Quick recap: actually, vacuum tubes are far from saturation when set to normal bias points. Look at a 300B, or any other power tube. Normal quiescent bias is set between 60 and 85 mA, if Class A operation is desired. If Class AB is desired, 35 to 40 mA is more typical. With 400 volts from cathode (or filament), that's a steady-state plate dissipation between 14 and 34 watts, well within the 40-watt rating.
But that's nowhere close to the peak current emission of the cathode. I've measured 250 mA from a generic 300B, and the exotic European 300B's can slam out nearly 500 mA (transient). The only time I've ever seen a 300B current-limit around 80 mA were some particularly weak Chinese tubes from the mid-Eighties ... they sounded and measured pretty bad, and were near-defective. Other vacuum tubes are similar; the recommended quiescent currents are set by plate dissipation limits, not cathode emission maximums (which are left unspecified). Transistors will melt the internal copper links, but damaging the cathode in a vacuum tube is really hard to do unless the tube is operated with no B+ present.
It's transistors that have Safe Operating Area (SOA) curves that are log-log in both current and voltage (with an additional time dimension), not tubes. The current saturation mechanisms are totally different and have nothing in common.
Unlike transistors, vacuum tubes have very large areas of peak current emission that are left untapped by most circuits. Of course, plate heating goes up when these areas are explored, but unlike transistors, tubes do not fail in milliseconds (this is shown in the SOA curves of transistors, and must be respected). It takes sustained abuse, over many seconds, before mechanical deformation dooms the plate.
I think Ralph will agree that Class AB operation is not "false". In Class AB, one device cuts off (goes to infinite impedance and conducts no current) while the opposing device goes to a large multiple of the quiescent current. In conventional Class AB transistor amps, the idling current is a tiny fraction of the peak current, and in Class AB tube amps, it's still a small fraction.
Let's look at what happens in pure differential circuit, either tube or transistor, with a current source setting the quiescent current. This circuit must always operate in Class A. Unless something fails, the current source will always deliver the programmed current ... that is a hard limit that cannot be exceeded under any condition.
The late Allen Wright actually built a PP 300B power amplifier that had a current source under the pair of VV52B's (massive Czech power tubes). He stayed at my house during one of the VSAC shows, and we compared his amp to my early version of the Karna (which has bypassed cathodes and can operate in Class A, Class A2, or Class AB, or even Class AB2, depending on current demand). Allen's output stage was true differential, and true Class A, with a powerful solid-state current source running around 160 mA (if memory serves ... this was in 2003 or so).

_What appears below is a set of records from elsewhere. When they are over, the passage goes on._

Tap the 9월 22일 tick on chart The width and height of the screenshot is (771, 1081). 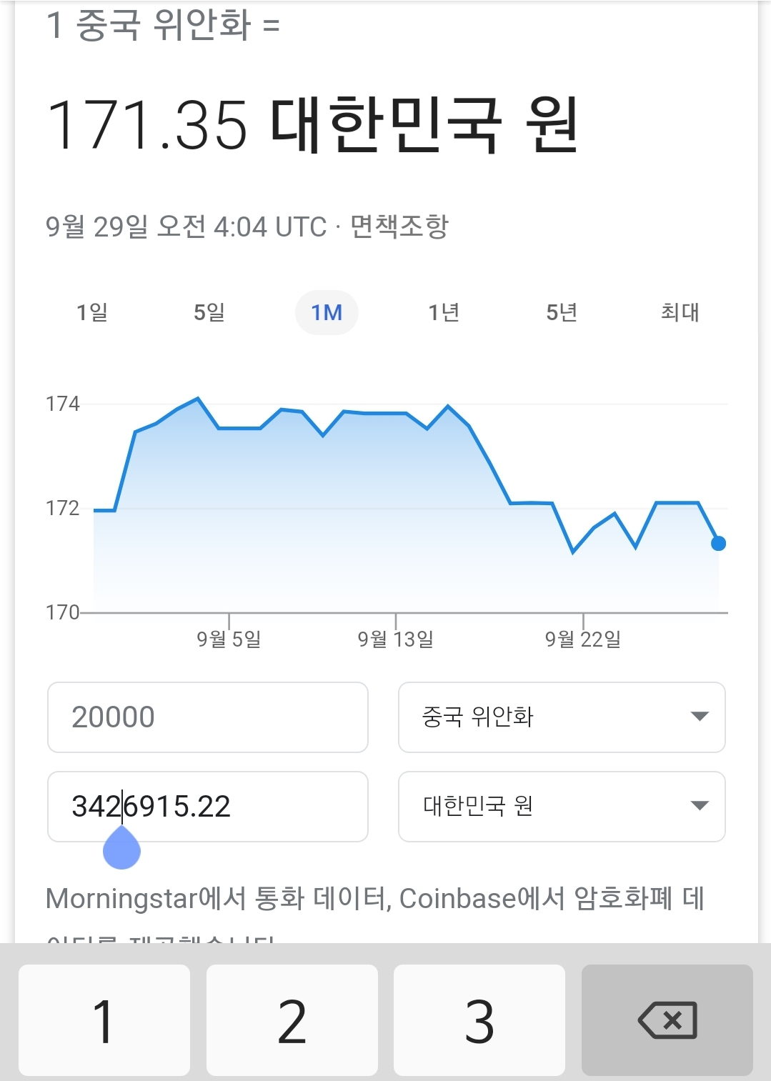tap(583, 637)
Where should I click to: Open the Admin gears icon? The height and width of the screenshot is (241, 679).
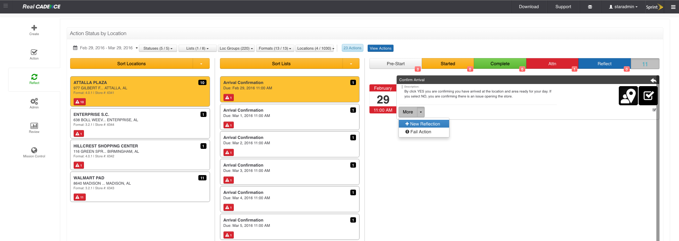point(34,101)
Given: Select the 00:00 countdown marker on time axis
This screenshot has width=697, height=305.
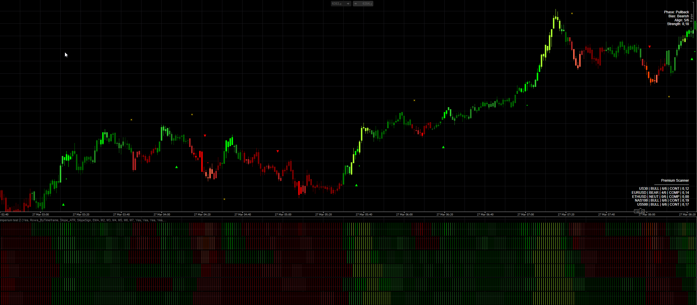Looking at the screenshot, I should click(640, 212).
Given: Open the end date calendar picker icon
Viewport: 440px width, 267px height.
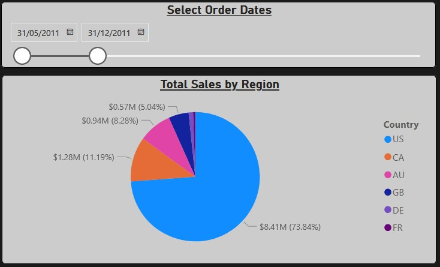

The two amps sounded completely different. That's when Allen, and I, realized that differential, and balanced, are not in fact the same. This is a common illusion, a hangover from the Fifties. The question is what happens when one device cuts off.

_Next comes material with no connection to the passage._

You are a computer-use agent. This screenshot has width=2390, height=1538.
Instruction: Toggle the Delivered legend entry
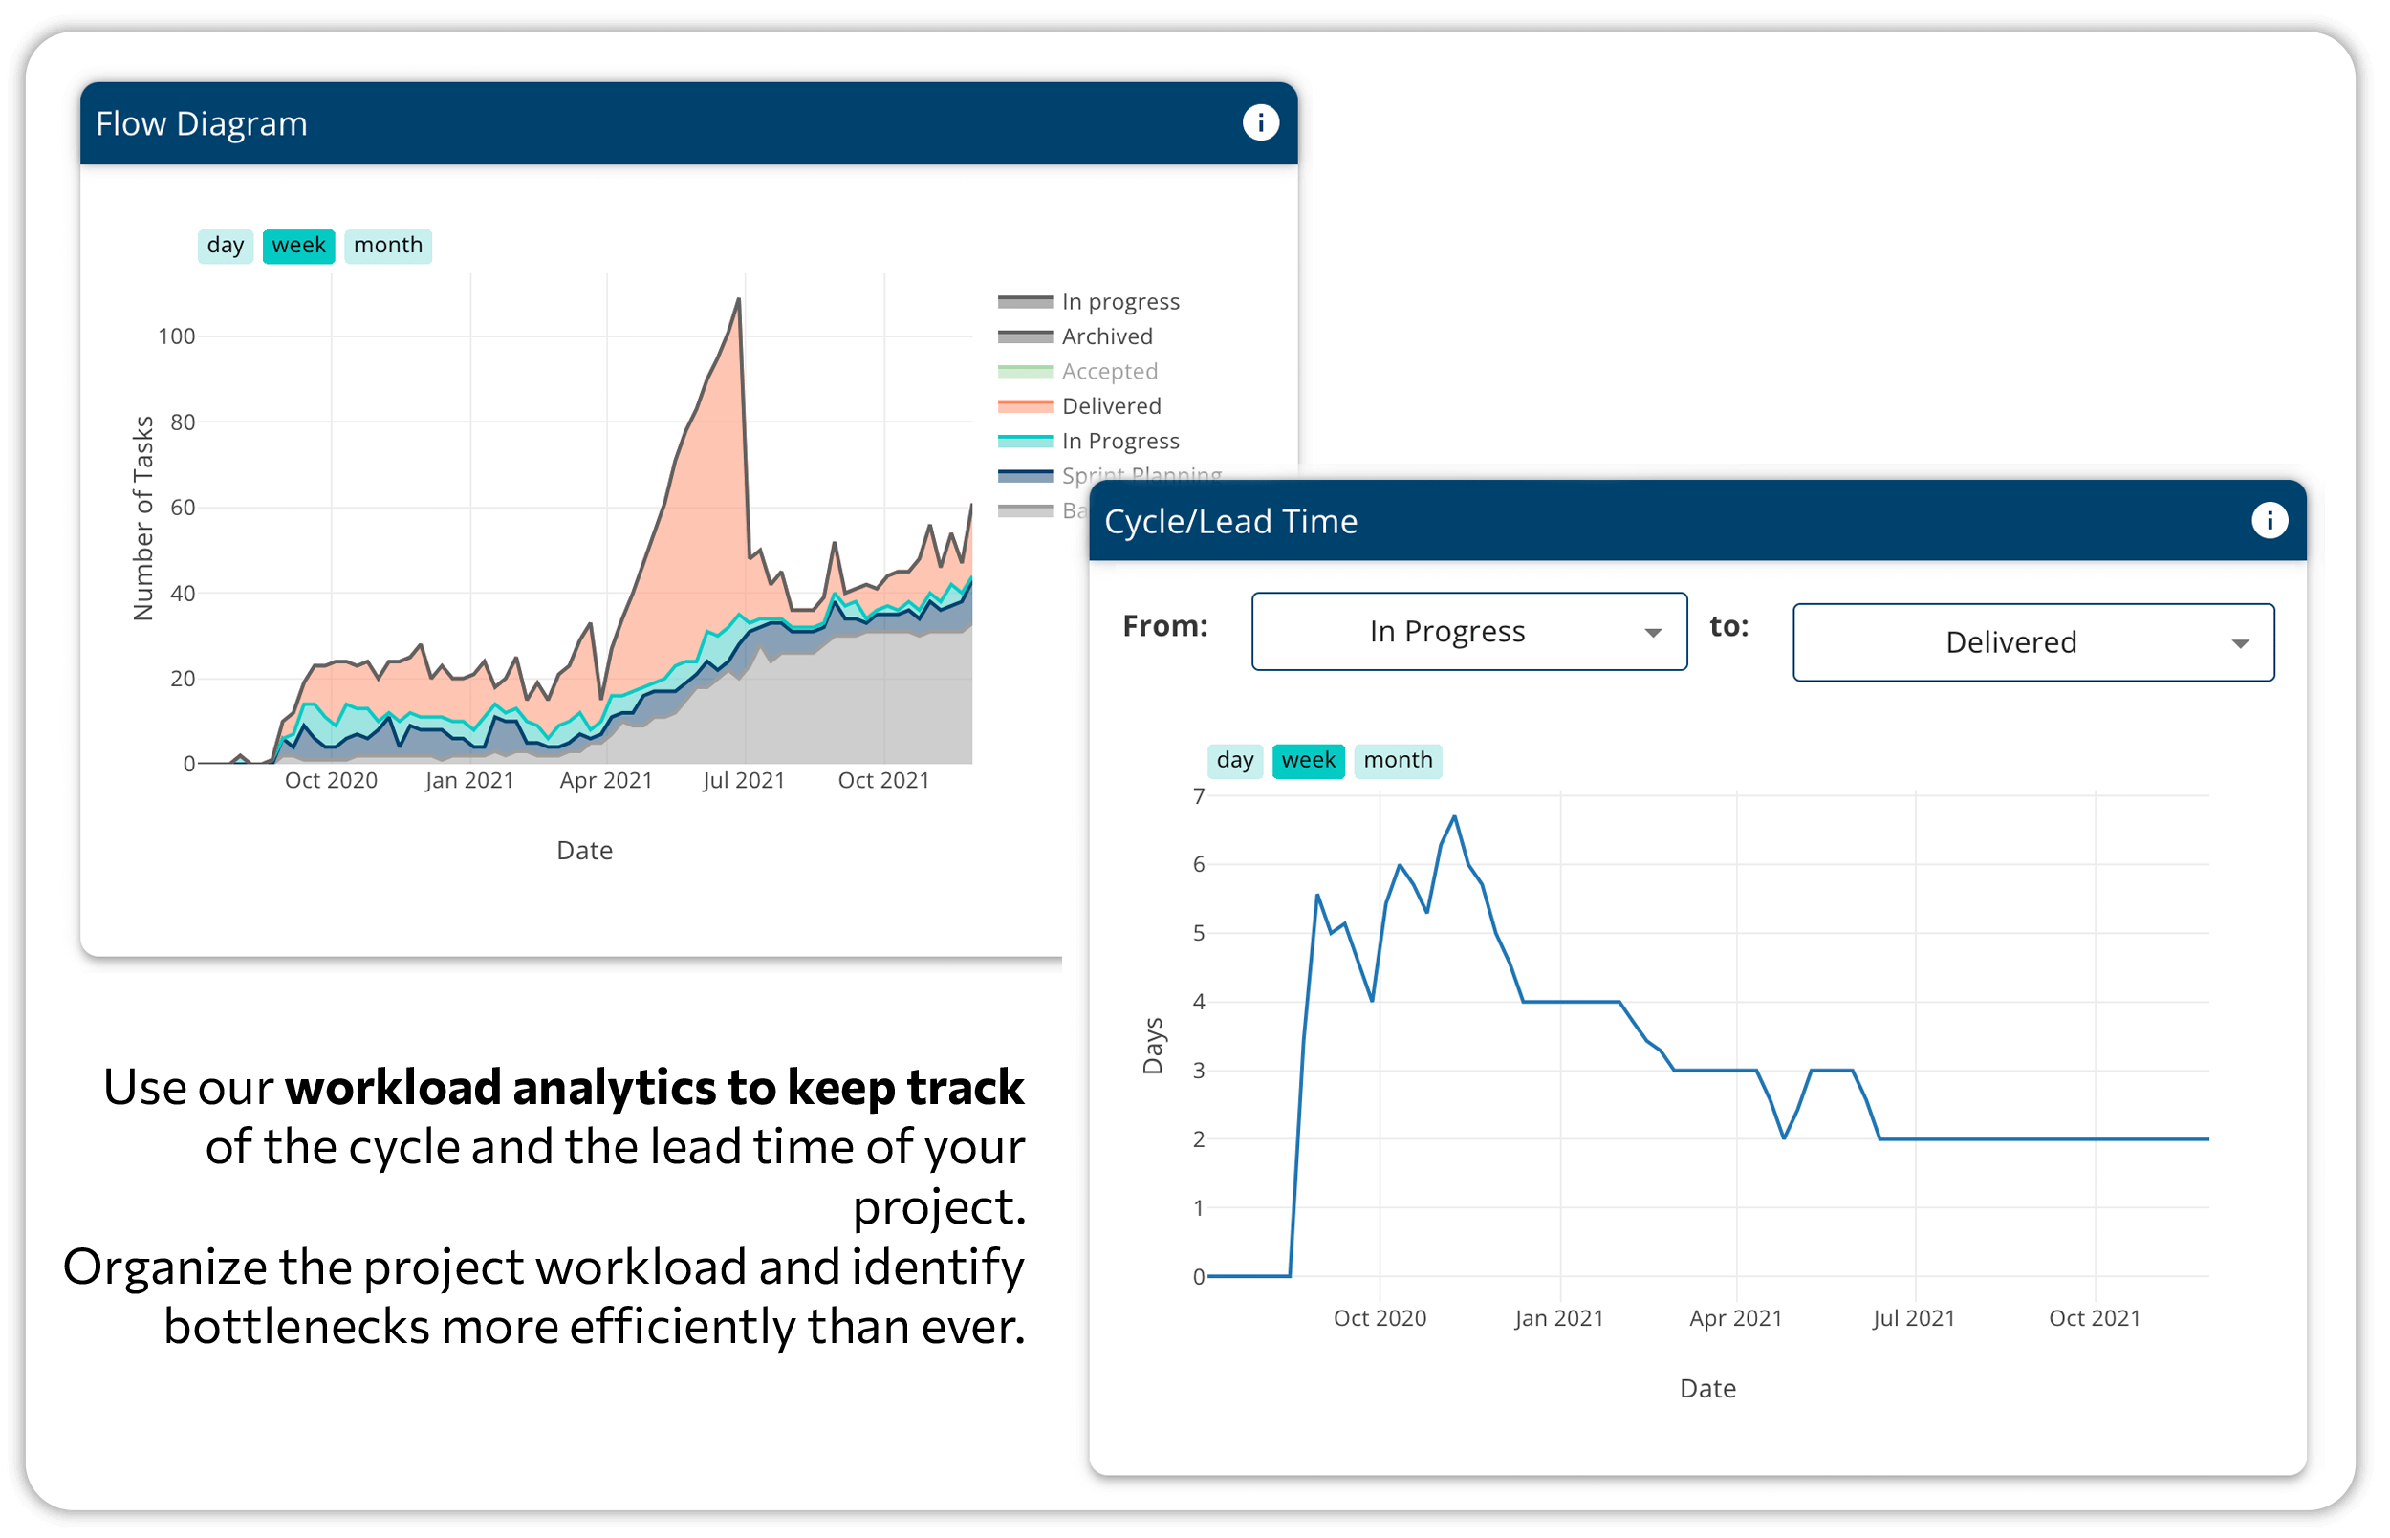1111,405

When this happens in a current-sourced differential circuit, the "ON" device can never pass more than the total current programmed in the current source (by definition). That's a hard limit. It is a brick wall. The circuit, as a whole, will always pass whatever the current source is programmed to do ... no more, no less, always the same. This is why this circuit is seen in the Mullard topology as a low-power, medium-voltage phase splitter. Allen, as a big fan of differential circuits in Tek scopes, took it all the way and used it in a power stage.
This is quite different than a Class AB, or conventional Class A, power stage. Whether cathode or fixed-bias, current flow through the output pair is dynamic. IF (a very big if here) the output tubes were distortionless, perfectly matched, AND never voltage-clipped or driven into Class AB, yes, it would behave the same as a current-sourced pure differential stage. Only then are they the same.
But we don't live in a world of Platonic ideals. Tubes are not actually the same as the tube models, they are not perfectly assembled in perfect factories by robots, loudspeakers have odd ideas when they want lots of current, and bass drivers in particular are notorious for nonlinearity and very long energy storage .., all of which affects output stages.
So a power amplifier must deal with speakers as they are, not as we want them to be. So peak current excursions can be accommodated when necessary, without the amplifier grossly departing from basic design assumptions. The loudspeaker conforms to Theile/Small equations most of the time, but both Neville Theile and Richard Small warn us that these are only small-signal approximations. They are not valid once the voice coils start to move significantly. Speakers are only linear on average, not all the time.
My goal with Class A output is to synthesize a fixed output impedance that remains constant with real-world loudspeakers, which I have been designing since 1975. I know how awful speakers are. Most power amps use 20 to 50 dB of feedback to synthesize a perfect voltage source, and they do a pretty decent job of it. With zero feedback, the best I can hope for is a fixed, moderate-value equivalent resistor, about 2 ohms or so, which a low-Q vented or closed box speaker can deal with. And an output stage that does not have a hard current limit, but soft-clips in both voltage and current, without requiring protection circuits.